Although galleys of Toni Morrison's Love herald it as a "major new novel," the book is in fact one of her slighter efforts. Certainly it is more engaging than Paradise, her flatfooted and highly schematic 1998 novel, but at the same time it lacks the magic and mythic ambition of her 1987 masterpiece, Beloved, and the bravura blending of the ordinary and the fablelike that distinguished her earlier fiction.
Much of Love reads like an awkward retread of Sula and Tar Baby combined: Once again, we are given a story about the long relationship of two women who have known each other since childhood; once again, we are given a story about a dysfunctional family living in what was once a seeming paradise.
All of Morrison's perennial themes are here: lost innocence and the hold that time past exerts over time present; the sufferings sustained by black women at the hands of black men; the fallout that social change and changing attitudes toward race can have on a small community; the possibility of redemption, if past grievances and hurts can somehow be left behind.
While there are some beautifully observed passages in this book, where the author's distinctive style (forged into something new from such disparate influences as Faulkner, Ellison, Woolf and Garcia Marquez) takes over, the story as a whole reads like a gothic soap opera, peopled by scheming, bitter women and selfish, predatory men: women engaged in cartoon-violent catfights; men catting around and going to cathouses.

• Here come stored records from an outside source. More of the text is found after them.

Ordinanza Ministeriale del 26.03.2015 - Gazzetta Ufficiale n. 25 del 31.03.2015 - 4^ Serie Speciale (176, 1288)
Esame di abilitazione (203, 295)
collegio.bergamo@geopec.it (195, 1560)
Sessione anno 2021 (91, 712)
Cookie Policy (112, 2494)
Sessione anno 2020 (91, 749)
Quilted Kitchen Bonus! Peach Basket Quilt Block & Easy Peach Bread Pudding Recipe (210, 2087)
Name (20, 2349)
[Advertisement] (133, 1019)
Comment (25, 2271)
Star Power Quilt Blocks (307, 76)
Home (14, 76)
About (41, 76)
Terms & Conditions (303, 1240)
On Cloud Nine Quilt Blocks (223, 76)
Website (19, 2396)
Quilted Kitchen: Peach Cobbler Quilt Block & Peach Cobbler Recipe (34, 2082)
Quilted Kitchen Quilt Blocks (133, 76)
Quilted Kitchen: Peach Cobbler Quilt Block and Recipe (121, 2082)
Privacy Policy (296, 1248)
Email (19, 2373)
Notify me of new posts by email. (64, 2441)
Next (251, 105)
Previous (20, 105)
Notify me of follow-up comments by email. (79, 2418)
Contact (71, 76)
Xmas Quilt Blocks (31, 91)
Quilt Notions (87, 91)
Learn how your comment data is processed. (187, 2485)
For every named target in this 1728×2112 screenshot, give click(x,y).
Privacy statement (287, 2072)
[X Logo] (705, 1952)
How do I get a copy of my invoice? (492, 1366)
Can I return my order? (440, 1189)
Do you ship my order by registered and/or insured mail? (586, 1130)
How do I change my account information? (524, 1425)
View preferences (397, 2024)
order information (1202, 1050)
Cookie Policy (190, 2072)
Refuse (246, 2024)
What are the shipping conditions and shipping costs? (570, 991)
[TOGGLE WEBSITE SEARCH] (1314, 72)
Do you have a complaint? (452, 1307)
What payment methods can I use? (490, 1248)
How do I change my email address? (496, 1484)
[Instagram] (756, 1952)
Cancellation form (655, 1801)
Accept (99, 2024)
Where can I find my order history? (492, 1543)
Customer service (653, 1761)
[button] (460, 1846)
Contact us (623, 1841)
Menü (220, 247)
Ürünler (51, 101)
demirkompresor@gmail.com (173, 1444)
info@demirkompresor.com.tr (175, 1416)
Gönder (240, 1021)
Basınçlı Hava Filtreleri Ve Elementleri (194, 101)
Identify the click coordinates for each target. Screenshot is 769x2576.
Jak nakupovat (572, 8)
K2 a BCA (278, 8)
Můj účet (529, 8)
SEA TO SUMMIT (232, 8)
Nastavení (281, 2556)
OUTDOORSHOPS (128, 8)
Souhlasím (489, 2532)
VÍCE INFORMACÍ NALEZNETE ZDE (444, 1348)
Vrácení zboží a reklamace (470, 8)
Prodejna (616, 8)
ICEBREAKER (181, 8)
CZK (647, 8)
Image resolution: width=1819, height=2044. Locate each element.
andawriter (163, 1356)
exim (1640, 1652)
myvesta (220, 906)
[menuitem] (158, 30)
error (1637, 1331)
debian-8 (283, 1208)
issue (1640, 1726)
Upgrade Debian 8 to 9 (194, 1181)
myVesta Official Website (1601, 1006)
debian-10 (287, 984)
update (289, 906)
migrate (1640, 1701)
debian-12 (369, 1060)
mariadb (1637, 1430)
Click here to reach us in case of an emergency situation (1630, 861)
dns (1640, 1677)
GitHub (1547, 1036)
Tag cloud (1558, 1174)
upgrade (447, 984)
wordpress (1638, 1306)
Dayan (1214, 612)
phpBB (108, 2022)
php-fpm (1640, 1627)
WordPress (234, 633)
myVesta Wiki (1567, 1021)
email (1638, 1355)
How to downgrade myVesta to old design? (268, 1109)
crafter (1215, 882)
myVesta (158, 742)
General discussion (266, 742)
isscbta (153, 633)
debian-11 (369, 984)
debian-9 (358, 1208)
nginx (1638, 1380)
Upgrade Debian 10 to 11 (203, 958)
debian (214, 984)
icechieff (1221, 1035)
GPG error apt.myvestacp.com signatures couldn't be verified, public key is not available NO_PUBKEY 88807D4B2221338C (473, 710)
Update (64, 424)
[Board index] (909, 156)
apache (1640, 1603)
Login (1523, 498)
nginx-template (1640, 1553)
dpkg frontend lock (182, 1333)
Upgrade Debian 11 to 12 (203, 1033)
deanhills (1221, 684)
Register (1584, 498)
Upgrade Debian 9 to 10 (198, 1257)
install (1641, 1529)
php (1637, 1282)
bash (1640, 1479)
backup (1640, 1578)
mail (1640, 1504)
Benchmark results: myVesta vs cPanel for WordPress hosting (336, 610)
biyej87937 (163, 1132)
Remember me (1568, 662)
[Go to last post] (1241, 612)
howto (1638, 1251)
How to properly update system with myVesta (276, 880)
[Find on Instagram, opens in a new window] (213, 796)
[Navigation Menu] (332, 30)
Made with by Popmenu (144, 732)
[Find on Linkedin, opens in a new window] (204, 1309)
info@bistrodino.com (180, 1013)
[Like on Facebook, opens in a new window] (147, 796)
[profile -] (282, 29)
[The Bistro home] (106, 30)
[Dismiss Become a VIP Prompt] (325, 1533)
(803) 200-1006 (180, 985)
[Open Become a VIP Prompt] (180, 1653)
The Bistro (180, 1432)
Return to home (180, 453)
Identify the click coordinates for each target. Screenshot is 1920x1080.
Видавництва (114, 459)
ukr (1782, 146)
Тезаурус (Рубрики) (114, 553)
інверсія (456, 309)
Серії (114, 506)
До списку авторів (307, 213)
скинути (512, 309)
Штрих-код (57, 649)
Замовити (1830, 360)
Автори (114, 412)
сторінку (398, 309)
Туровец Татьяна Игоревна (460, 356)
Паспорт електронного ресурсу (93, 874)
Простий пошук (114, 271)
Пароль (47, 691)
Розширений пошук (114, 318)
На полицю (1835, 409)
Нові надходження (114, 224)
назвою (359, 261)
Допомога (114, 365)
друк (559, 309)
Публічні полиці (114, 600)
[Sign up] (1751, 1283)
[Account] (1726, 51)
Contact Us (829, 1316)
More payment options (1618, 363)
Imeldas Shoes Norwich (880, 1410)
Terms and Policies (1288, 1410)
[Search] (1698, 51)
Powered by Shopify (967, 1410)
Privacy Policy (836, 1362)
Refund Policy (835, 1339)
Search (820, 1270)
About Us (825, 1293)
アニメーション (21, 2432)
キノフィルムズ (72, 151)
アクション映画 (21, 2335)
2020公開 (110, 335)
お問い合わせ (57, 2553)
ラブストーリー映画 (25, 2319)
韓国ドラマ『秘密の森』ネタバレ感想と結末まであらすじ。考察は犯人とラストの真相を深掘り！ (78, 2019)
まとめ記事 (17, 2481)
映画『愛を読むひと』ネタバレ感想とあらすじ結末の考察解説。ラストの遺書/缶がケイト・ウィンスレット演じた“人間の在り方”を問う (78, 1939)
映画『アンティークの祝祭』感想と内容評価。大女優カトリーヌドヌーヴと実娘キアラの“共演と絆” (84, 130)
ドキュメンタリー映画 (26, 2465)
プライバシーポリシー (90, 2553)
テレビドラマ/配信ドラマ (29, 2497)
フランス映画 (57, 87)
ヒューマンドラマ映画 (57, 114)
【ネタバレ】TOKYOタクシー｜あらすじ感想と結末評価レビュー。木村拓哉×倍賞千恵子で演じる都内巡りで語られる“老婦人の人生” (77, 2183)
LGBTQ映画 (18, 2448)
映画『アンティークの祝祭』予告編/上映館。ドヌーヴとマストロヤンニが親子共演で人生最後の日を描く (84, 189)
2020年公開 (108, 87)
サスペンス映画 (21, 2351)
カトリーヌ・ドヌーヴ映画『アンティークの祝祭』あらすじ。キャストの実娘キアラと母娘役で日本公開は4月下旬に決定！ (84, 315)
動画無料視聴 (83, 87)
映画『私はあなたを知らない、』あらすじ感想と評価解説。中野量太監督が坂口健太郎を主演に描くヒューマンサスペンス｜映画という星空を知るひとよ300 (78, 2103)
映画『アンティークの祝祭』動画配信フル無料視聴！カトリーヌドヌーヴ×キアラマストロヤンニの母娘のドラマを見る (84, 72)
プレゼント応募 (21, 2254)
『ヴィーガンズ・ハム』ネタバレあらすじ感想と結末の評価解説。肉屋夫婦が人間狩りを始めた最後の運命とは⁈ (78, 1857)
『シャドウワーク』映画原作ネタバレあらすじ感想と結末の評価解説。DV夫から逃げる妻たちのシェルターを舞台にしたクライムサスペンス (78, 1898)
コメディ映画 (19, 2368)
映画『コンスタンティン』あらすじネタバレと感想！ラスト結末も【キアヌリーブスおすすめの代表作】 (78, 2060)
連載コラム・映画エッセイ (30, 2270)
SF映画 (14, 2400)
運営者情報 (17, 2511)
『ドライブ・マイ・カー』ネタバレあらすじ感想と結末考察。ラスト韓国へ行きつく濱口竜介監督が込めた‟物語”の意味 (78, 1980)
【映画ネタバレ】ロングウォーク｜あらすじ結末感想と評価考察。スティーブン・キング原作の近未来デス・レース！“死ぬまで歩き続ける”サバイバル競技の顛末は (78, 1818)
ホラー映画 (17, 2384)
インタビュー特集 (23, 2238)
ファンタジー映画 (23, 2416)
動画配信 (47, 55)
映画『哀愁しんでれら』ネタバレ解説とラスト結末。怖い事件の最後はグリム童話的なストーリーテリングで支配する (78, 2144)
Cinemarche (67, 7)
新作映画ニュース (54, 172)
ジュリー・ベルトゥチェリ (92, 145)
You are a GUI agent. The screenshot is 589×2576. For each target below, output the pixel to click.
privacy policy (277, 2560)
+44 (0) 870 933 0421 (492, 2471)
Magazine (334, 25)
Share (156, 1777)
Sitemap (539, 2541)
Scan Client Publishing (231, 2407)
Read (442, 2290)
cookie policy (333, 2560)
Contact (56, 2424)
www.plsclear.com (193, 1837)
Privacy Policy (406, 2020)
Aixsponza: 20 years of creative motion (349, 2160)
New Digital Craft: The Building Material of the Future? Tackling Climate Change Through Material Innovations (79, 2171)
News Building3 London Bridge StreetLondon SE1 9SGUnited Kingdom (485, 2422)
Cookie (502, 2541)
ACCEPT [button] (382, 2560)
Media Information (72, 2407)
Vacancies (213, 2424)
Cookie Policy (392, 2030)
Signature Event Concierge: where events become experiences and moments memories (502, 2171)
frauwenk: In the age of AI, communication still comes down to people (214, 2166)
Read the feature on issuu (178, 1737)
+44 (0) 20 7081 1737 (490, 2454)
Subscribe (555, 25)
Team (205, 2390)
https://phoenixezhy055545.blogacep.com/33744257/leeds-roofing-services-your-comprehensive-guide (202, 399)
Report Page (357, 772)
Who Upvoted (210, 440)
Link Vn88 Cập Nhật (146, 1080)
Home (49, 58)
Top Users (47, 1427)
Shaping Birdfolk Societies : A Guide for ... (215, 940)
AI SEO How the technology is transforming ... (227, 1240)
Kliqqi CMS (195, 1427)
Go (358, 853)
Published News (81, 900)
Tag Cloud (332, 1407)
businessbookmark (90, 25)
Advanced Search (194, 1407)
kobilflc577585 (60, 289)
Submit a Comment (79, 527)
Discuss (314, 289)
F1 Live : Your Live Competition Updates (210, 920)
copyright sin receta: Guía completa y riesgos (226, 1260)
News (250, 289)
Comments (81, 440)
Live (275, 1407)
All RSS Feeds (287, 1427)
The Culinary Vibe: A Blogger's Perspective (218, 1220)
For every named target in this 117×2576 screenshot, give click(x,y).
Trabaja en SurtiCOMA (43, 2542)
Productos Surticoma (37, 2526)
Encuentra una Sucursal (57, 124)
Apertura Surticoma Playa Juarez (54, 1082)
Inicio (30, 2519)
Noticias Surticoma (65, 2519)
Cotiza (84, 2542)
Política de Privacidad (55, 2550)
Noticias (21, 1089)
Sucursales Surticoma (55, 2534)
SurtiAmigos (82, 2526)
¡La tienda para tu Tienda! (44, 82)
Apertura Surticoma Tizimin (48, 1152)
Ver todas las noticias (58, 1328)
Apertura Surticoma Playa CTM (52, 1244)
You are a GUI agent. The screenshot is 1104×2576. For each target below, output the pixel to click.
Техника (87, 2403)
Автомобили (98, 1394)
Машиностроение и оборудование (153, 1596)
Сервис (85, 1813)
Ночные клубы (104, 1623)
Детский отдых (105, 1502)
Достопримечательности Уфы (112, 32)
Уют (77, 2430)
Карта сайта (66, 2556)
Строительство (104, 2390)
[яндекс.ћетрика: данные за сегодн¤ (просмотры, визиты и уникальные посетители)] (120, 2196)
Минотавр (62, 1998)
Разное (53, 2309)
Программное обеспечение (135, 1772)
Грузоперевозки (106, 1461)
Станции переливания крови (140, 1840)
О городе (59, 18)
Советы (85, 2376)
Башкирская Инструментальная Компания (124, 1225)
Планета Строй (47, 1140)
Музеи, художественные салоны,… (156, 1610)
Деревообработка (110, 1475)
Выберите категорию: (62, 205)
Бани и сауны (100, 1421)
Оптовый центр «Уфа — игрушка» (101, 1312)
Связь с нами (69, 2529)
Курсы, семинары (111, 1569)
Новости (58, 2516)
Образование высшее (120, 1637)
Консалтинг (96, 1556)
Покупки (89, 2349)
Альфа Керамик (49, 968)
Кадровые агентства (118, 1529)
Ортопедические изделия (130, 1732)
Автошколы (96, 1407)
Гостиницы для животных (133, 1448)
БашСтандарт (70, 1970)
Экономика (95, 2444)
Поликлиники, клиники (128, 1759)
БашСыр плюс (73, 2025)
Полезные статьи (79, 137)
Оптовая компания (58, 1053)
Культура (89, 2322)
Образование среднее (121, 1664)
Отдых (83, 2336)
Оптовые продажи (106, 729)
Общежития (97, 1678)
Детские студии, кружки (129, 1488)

The touches of surrealism in Love (a dead woman reminiscing from beyond the grave, talking of "Police-heads -- dirty things with big hats who shoot up out of the ocean to harm loose women and eat disobedient children") feel like garnishes, sprinkled on as an afterthought. The novel's sporadic references to racial politics and America's evolving social mores also feel like gratuitous add-ons, penciled in later in an effort to lend this claustrophobic drama some extra dimension and heft.
As in many of Morrison's novels, the story in these pages is told from several points of view that cut back and forth in time. It is an approach that results in a deliberately elliptical narrative, intended to create an aura of mystery while withholding from the reader certain crucial secrets about the characters' pasts.
The central figure in Love is a well-to-do man named Bill Cosey who once presided over "the best and best-known vacation spot for colored folk on the East Coast" -- a hotel that flourished in the 1940s and that later, in the wake of integration and new opportunities, began to founder. We are given contradictory glimpses of Cosey from people who worked for him, idolized him, resented him or loved him. An old fishing companion thinks that the more he "learned about the man, the less he knew."
A former employee says "he helped more colored people here than 40 years of government programs." One of his many women describes him as "old, selfish, skirt-chasing," while another
testifies to more sinister behavior.
The hotel has long been shuttered, Cosey is dead and buried, and for many years his home has been occupied by two women who detest each other: Heed, who decades ago became his child-bride; and Christine, who after many years of exile returned to claim her legacy as "the last, the only, blood relative of William Cosey."
As Cosey apparently left no will, the two women have been locked in a war of attrition that seems to have no end. That all changes one day with the arrival of a cunning girl named Junior, who has answered a help wanted ad, surreptitiously placed in a newspaper by Heed. Junior begins an intense affair with Romen, a neighbor boy who has been doing chores around the Cosey house, and she realizes that Heed plans to enlist her help in thwarting Christine's plans to get a lawyer to secure her inheritance.
The two old foes' confrontation will force them both to reappraise the past: their own tangled relationship, as well as the roles that Cosey and Christine's paranoid mother, May (who was married to Cosey's son), played in igniting and fueling their feud.
There is genuine pathos to the stories of the women in this novel, but Morrison never manages to make the more violent emotions that connect Heed and Christine palpable -- or comprehensible -- to the reader. Even when all their secrets have been unraveled, it is hard to comprehend why they harbor such homicidal rage toward each other -- a "hatred so pure, so solemn, it feels beautiful, almost holy."
Part of the problem is that Morrison employs the sort of didactic language she used in the ham-handed Paradise to limn the women's relationships to each other and to Bill Cosey. Blunt analogies are drawn between slavery and the marriage -- "Well, it's like we started out being sold, got free of it, then sold ourselves to the highest bidder" -- and broad generalizations are made about race and sex and class.
In Morrison's finest work, these same issues are dramatized with hallucinatory clarity and power. In this haphazard novel, they all too often sit there inertly on the page, like cumbersome subtitles to her characters' stories.